王信大手一挥,笑道:“没得事,能有什么事,你今日慌什么,瞧你仿佛天塌了似的,就算外头天塌了,还有爷们来顶,你杞人忧天个什么。”
王信自问自己不是个舔狗。
爱好女。
讲究公平。
但是在如今男主外女主内的时代,男人撑起外头的事,女人打理好里头的事,这是天经地义的。

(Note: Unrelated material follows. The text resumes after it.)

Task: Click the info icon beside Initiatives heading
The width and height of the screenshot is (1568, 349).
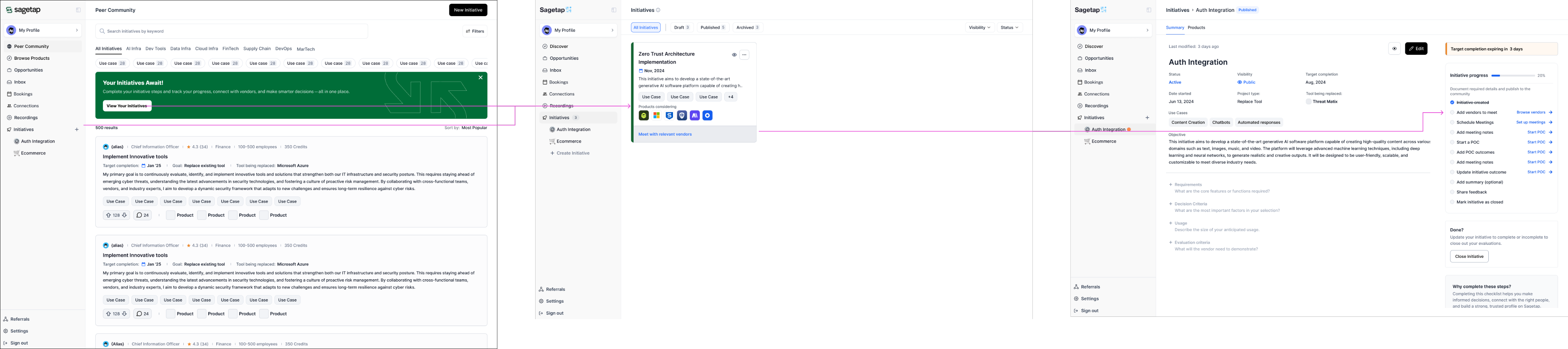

再说这个讲究家族的时代,并不追崇个人的时代,所有人内心都保持着家族的观念,王信也是沾了家族的福,这个王字给自己带来了一些便利,没必要否决。
王夫人也好,薛姨妈也罢,就连赵姨娘也是。
谁不是把娘家人当一片天。
只要不超过底线,王信也不认为会有多大的事,所以出声安慰。
也是巧。
王熙凤这种正经的大户小姐都没有安全感,更何况平儿晴雯这些丫鬟,身份待遇再好,那也是丫鬟,平儿原本心里就彷徨无措,否则也不会如此作践自己。
当年自己就不想给二爷当妾。
是奶奶非要让自己去做。
如今又是。
平儿先是惊吓,又是惊慌,再是娇羞,直到听完信爷的话,于是变成了感动,虽然还在发抖,却没有那么慌乱,竟哭了出来。
哭出来说明恢复了情感。
“信信爷,.对.对.不起,我不是要哭的。”
事情到了这一地步,平儿知道自己办砸了,生怕信爷不开心,可是在控制不住眼泪,眼泪婆娑的道歉,梨带雨的可怜。
“哭嘛,哭又不是错。”
王信身上很少带手帕方巾,所以去了隔壁箱子里翻出来,再走到平儿身边递给了她。
平儿想说自己有,犹豫了会,默默的接过来。
等平儿彻底平静,王信才又问如何了。
平儿哽咽抽泣,终于向王信解释了清楚。
原来是王熙凤的美人计。
“这凤丫头,胆子的确大。”王信一脸感叹。
“信爷,您别怪奶奶,奶奶也是没有办法。”平儿怨起了贾琏,解释了一番,恨恨道:“但凡二爷心疼人,奶奶也不至于如此。”
看到平儿的模样,王信也不再说王熙凤。
平儿明明自己是受害者,却替王熙凤说话,并不是单纯的好与坏,人是复杂的,要说王熙凤对平儿没有感情,或者平儿对王熙凤没有感情,事情并无这么简单。
“你回去告诉凤丫头,如果担心王家,没这个必要,只要自己不做错事,站得住理,就不要怕别人。”王信交代道。
平儿问道:“信爷能给奶奶撑腰?”
“不惹事,也不怕事,但是要说好啊,伤天害理的事就别找我。”王信警告了一句。
说完后,屋子里又安静了下来。
刚才的事说开了,不但没有缓解,气氛越发暧昧了起来,平儿坐在桌旁,身前时候站起来的王信,自己的视线落到信爷腰带上,要仰起头看信爷。
王信也觉得不合适,往旁边又去了一下。
两人明显都察觉到了对方的想法,平儿不禁娇羞了起来,斜低着头,呆了片刻,一直到晴雯回来,晴雯看到平儿在屋里,也吓了一跳。
平儿急忙留下几句话,逃也似的走了。
晴雯看到桌面上的糕点,不禁嗅了嗅鼻子,好奇问道:“无端端的,奶奶怎么让平儿姑娘送糕点来。”
王信摊了摊手,“我不知道。”
晴雯哼了一声,又笑道,“二奶奶对娘家人真好。”
此时,已经到了傍晚,晴雯想到了什么,在屋里拿出灯笼送出去。
平儿提灯笼一个人走在园子里。
大观园很大,刚至园门前,只见角门虚掩,犹未上闩。
此时园内无人来往,只有该班的房内灯光掩映,微月半天。